--- Work instruction ---
Look through the entries below. Report each line that has the word "agent" in it.

# # # #

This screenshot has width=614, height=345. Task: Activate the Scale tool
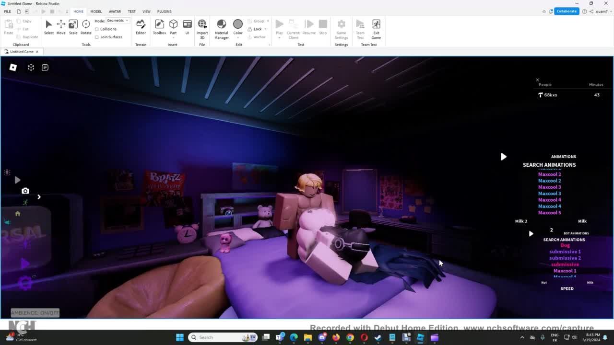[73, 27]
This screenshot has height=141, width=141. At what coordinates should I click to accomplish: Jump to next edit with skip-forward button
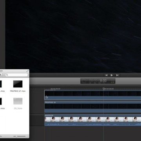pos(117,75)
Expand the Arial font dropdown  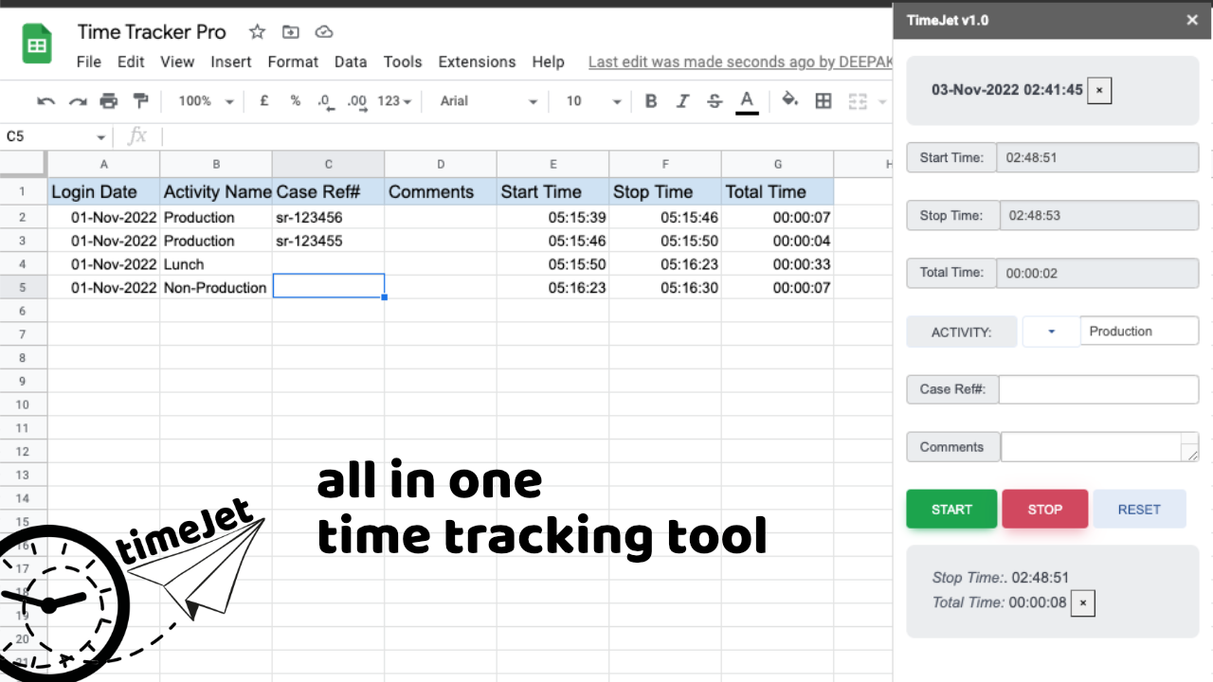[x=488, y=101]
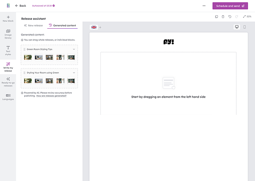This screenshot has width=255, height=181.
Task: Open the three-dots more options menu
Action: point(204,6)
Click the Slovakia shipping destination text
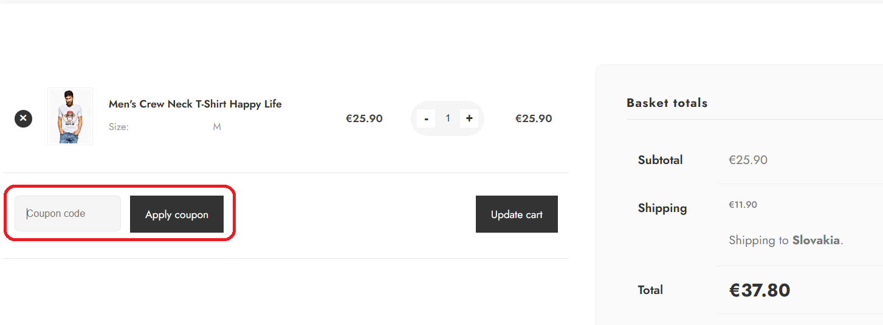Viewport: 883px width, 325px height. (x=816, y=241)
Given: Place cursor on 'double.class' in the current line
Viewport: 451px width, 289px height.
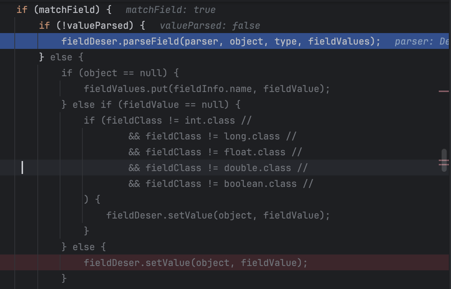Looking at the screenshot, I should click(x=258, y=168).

# # # #

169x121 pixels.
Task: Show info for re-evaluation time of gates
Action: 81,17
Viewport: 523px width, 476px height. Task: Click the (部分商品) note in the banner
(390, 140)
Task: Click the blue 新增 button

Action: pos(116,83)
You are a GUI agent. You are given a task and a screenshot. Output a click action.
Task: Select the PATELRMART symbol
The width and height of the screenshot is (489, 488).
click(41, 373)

# # # #

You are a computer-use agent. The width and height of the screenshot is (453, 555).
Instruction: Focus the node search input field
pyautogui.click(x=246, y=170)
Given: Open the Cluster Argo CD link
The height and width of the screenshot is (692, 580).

# # # #

--- Response box ---
You are a GUI agent. You are given a task and a screenshot. Output a click action.
You are a computer-use agent. The width and height of the screenshot is (453, 555).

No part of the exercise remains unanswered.